The three-day meeting starting on October 11 will bring together China's leaders, including President Hu Jintao, the head of the Communist Party.

Analysts say President Hu and others are expected to start the process of enacting sweeping economic reforms. The changes will be aimed at shrinking income disparities, which are dogging the country as its economy continues to skyrocket.

Chinese state media say Communist leaders will revise their constitution and make decisions to improve the economic system. These reforms are expected to include measures to protect the growing number of entrepreneurs who are fast becoming the backbone of the Chinese economy.

Political Science professor Joseph Cheng at the City University of Hong Kong says the new focus on protecting the rights of entrepreneurs is another step in the Chinese communists' departure from the traditional socialist model.

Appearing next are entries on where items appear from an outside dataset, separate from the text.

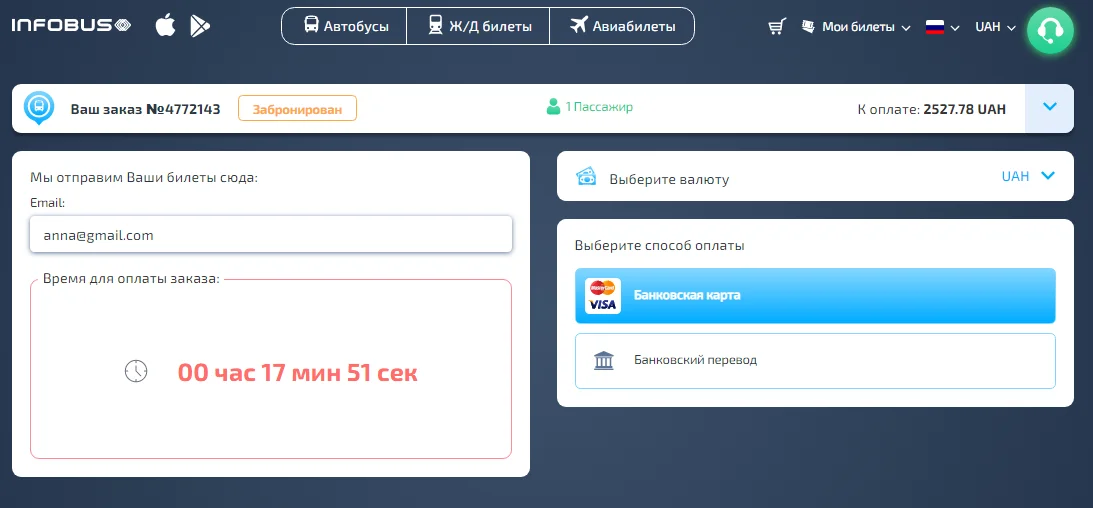Click the blue bus order icon

coord(39,108)
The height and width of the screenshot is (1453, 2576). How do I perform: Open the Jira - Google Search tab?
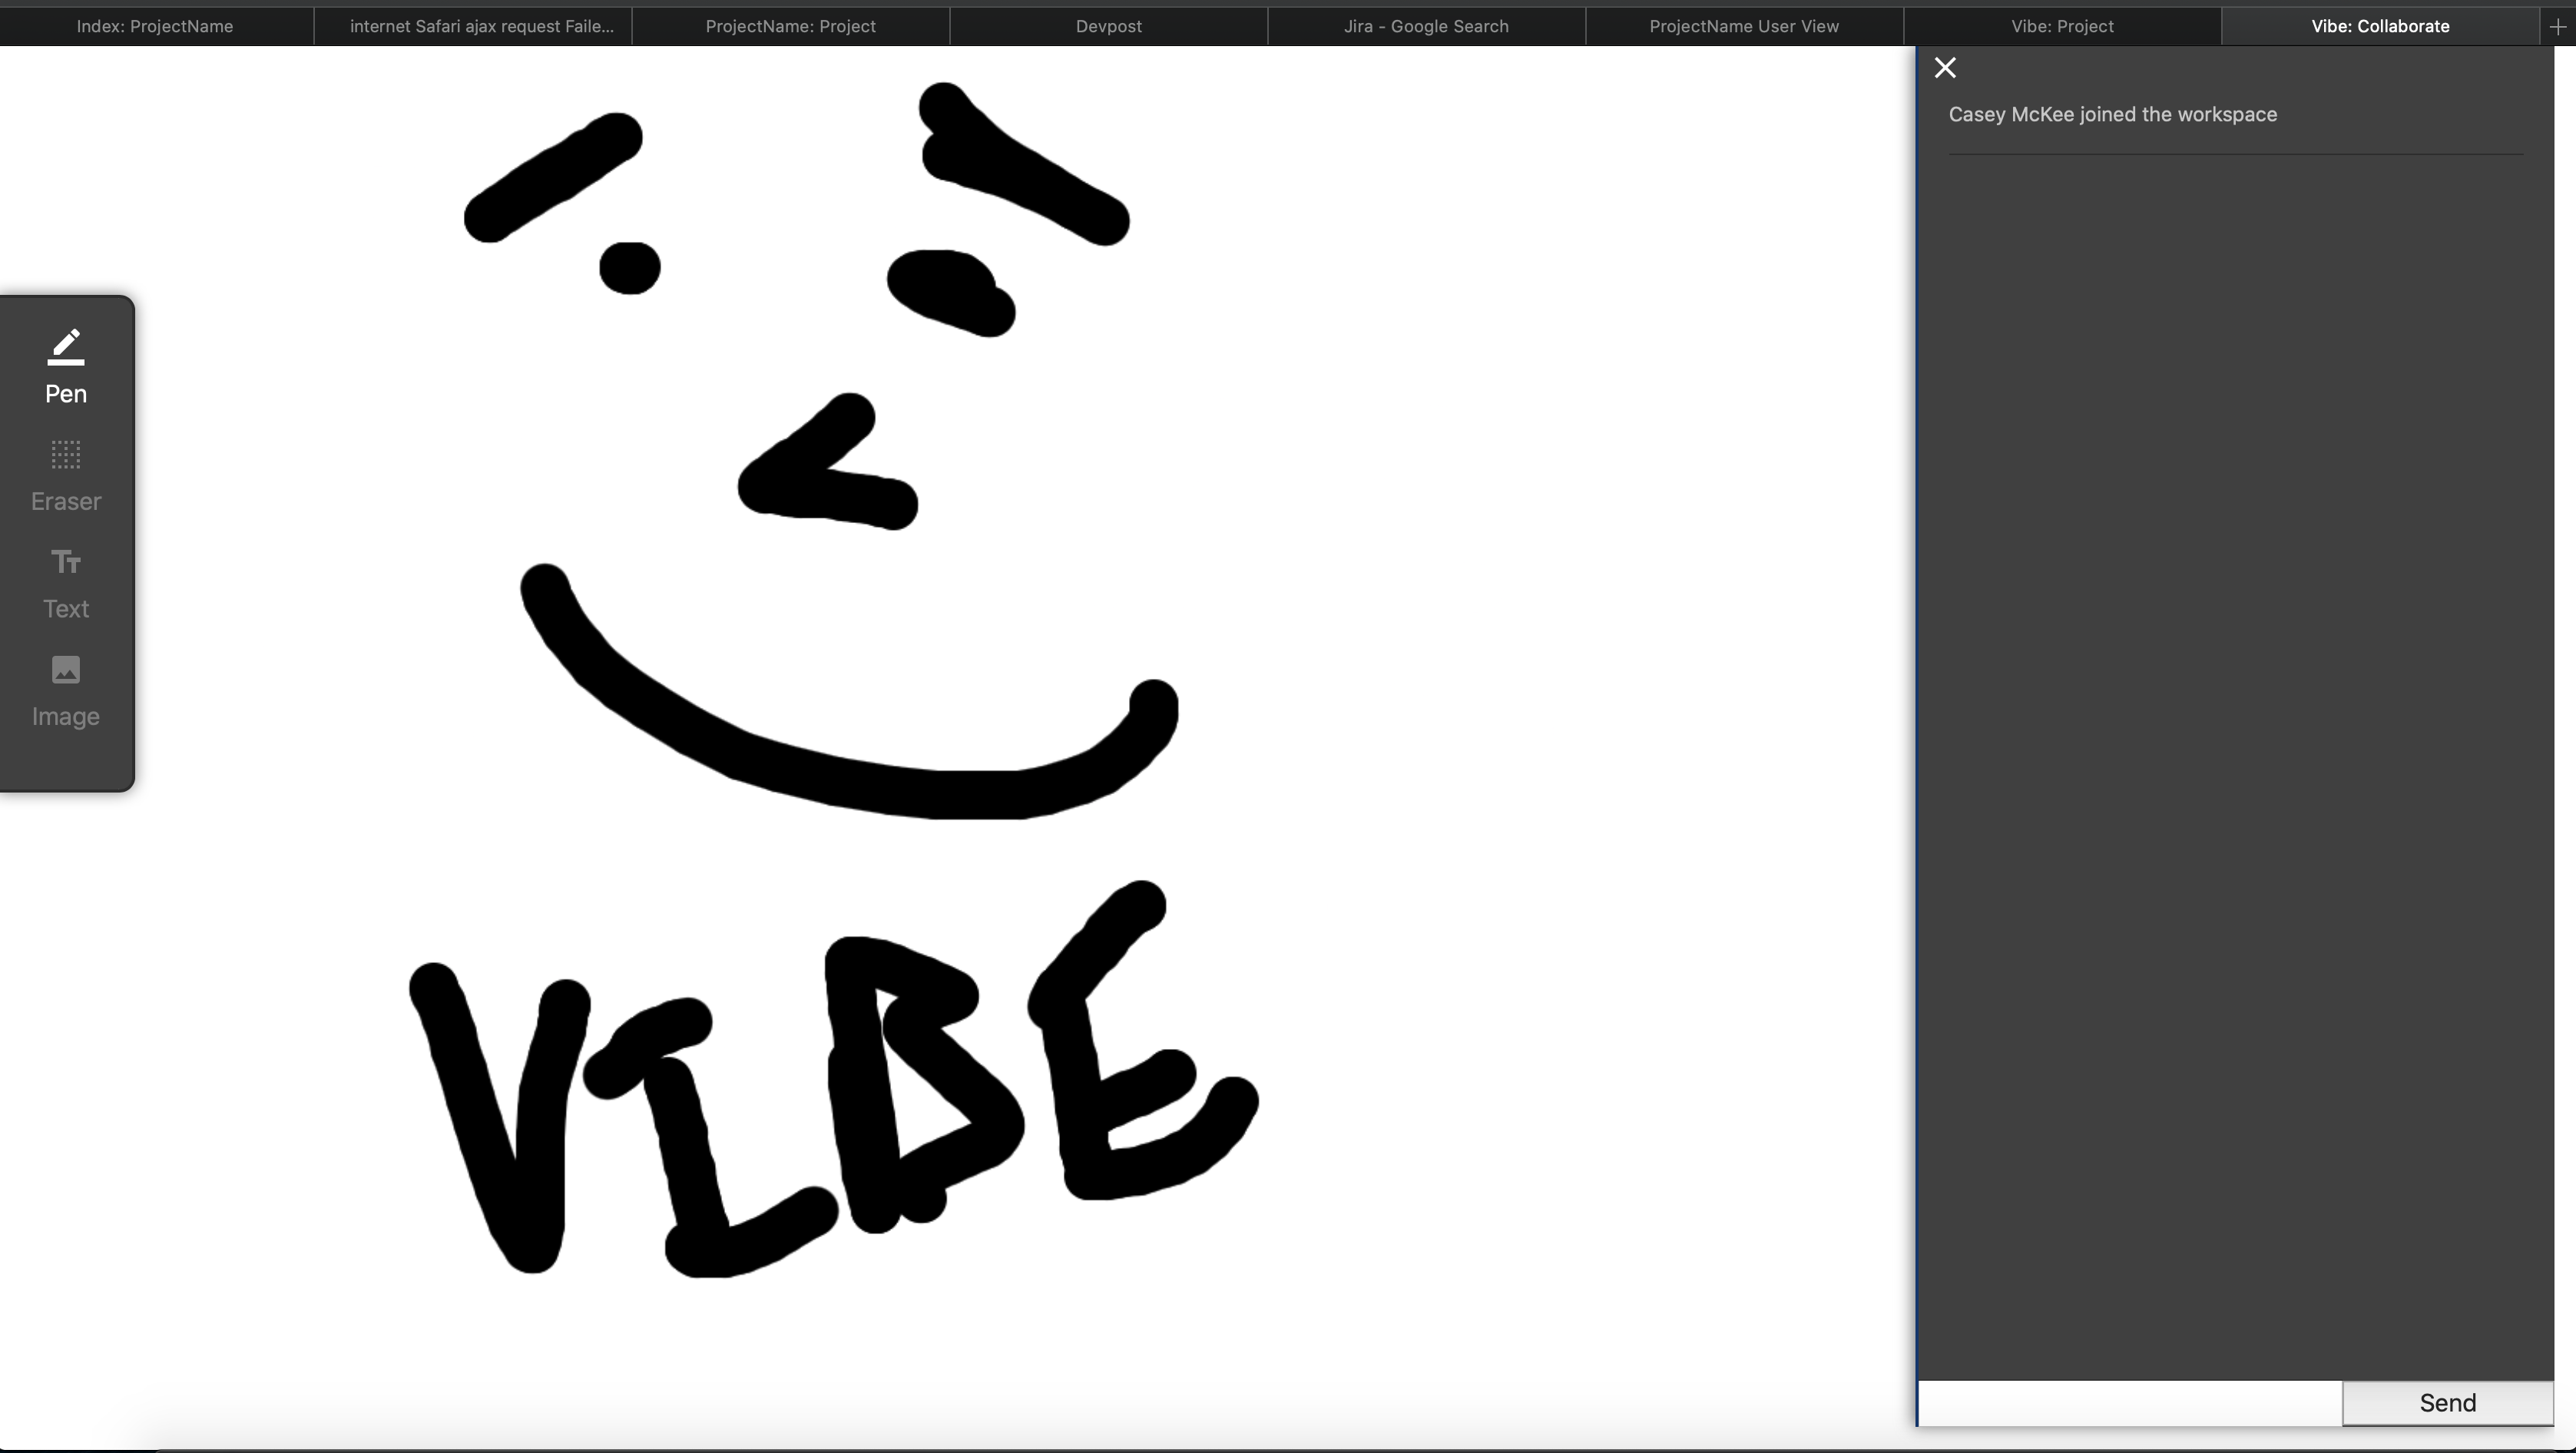coord(1425,25)
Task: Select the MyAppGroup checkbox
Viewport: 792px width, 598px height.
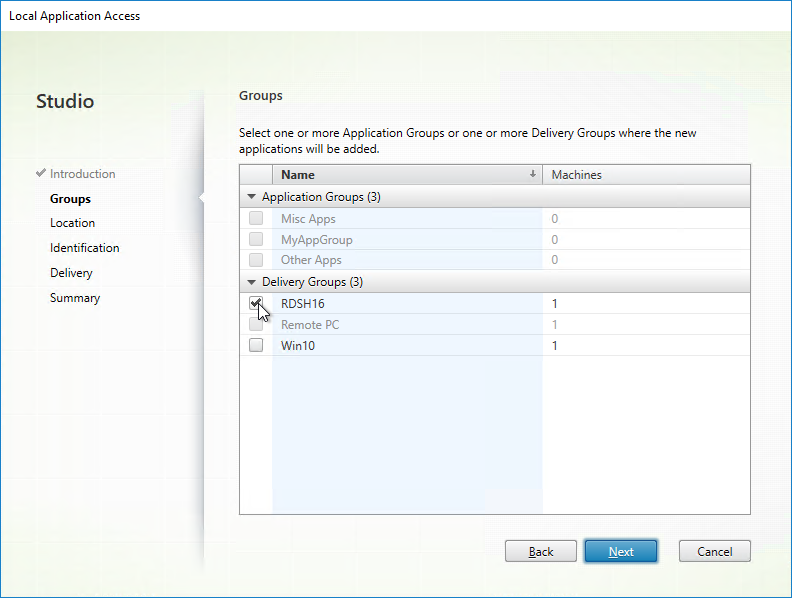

"Chinese leaders now believe that the private sector is a very important growth point, and [that] the private sector not only will provide further momentum for economic growth, but it is also looked upon as an important engine that generates job opportunities," said Professor Cheng. "Most of the small and medium enterprises, most of the labor intensive enterprises are in the private sector."

Communist leaders are expected to address issues including the opening up of credit to private companies. Currently, private entrepreneurs cannot borrow from banks, which are state owned. Businesses often have to resort to illegally borrowing from underground banks.

Another inequity that entrepreneurs complain about has to do with rules that in some cases require them to enter into joint ventures with state companies. Private business people say they are often left out the decision-making process, and are sometimes shortchanged on the profits.

The meeting next week will also focus on a much publicized campaign to revitalize areas of northeast China. The region is often referred to as China's Rust Belt because of the large number of people who have been left unemployed following the shutdown of unprofitable state-owned factories.

Campaigns have also focused on the deeply impoverished West, where some people are getting by on $70 a year.

Since taking office in March, President Hu Jintao has pledged to battle the growing disparity between those who are benefiting from China's economic explosion and the more than 100 million Chinese who live in abject poverty.